Failure to receive an expedited request “could reasonably be expected to pose an imminent threat to the life or physical safety of an individual,” according to FOIA regulations.
But those results returned Oct. 20, three days after Tony’s death and six months after ALDF requested for an expedited return.
The ALDF was denied an expedited processing request on the USDA’s grounds that “Tony the Tiger is not considered an ‘individual’” under the FOIA because “the term ‘individual’ in this matter only encompasses human beings.”
“That doesn’t make any sense,” says ALDF senior staff attorney Tony Eliseuson, arguing that even a cursory definition of “individual” in a dictionary would encompass animals, among other things.
A U.S. District Court ruling came against the ALDF in May, and ALDF attorneys filed their appeal July 18.
The ALDF pointed to Merriam-Webster’s dictionary definition of individual as “a particular being or thing as distinguished from a class, species, or collection.” The court disagreed, arguing that it’s “ordinary meaning” in the context of a FOIA request is to mean “human,” and it would be up to Congress, not the courts, to redefine whether it can encompass nonhuman animals.

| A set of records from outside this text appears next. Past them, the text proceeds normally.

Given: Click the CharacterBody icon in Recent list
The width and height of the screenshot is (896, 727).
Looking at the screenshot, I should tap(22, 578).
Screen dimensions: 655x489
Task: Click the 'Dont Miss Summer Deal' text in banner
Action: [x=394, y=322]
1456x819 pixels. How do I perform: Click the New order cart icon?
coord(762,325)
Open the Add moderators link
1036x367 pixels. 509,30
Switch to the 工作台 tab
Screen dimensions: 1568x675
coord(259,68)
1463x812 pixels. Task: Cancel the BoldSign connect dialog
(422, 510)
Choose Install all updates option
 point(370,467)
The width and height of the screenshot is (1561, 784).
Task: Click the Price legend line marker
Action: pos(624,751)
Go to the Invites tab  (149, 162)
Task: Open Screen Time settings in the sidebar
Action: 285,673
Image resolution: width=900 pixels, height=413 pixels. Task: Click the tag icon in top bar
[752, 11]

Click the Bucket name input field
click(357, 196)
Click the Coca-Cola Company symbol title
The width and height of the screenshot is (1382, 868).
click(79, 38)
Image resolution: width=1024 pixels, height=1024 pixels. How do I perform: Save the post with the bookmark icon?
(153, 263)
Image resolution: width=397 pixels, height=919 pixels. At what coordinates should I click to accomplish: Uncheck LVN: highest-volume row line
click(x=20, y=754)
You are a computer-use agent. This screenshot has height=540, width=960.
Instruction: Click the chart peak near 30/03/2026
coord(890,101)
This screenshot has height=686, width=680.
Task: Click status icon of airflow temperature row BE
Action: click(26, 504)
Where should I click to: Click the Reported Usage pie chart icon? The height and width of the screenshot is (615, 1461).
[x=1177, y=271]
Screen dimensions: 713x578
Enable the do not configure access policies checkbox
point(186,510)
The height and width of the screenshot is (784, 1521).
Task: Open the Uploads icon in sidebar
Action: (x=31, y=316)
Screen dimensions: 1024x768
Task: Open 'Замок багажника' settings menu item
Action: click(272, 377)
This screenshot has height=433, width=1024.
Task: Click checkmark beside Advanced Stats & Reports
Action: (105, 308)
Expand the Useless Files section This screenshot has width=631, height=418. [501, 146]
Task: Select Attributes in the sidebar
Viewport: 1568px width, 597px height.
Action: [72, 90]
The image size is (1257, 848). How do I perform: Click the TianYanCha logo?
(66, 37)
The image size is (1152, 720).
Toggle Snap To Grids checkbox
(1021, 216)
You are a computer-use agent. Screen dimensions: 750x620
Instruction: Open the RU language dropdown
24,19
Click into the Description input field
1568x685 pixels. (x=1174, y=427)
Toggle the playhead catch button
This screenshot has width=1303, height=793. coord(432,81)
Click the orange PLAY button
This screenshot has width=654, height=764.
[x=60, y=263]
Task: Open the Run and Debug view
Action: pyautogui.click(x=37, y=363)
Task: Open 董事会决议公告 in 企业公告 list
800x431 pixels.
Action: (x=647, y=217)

“What this case is about now is not just a fight for Tony and his records but for all the other captive wild animals who may be in a similar situation,” Eliseuson says, “who may have their life or well-being in jeopardy, and groups like ours or any citizens should be able to get access to those veterinary records and inspection records to make sure the appropriate steps are taken to prevent any bad outcomes.”
The results of the FOIA request revealed that Tony’s owner Michael Sandlin was made aware by Tony’s vet that “the end was near,” Eliseuson said. “We did not know that. If we had known that, we could’ve tried to take more active steps in the Louisiana state court case or informed Louisiana regulators the vet was not doing an appropriate job.”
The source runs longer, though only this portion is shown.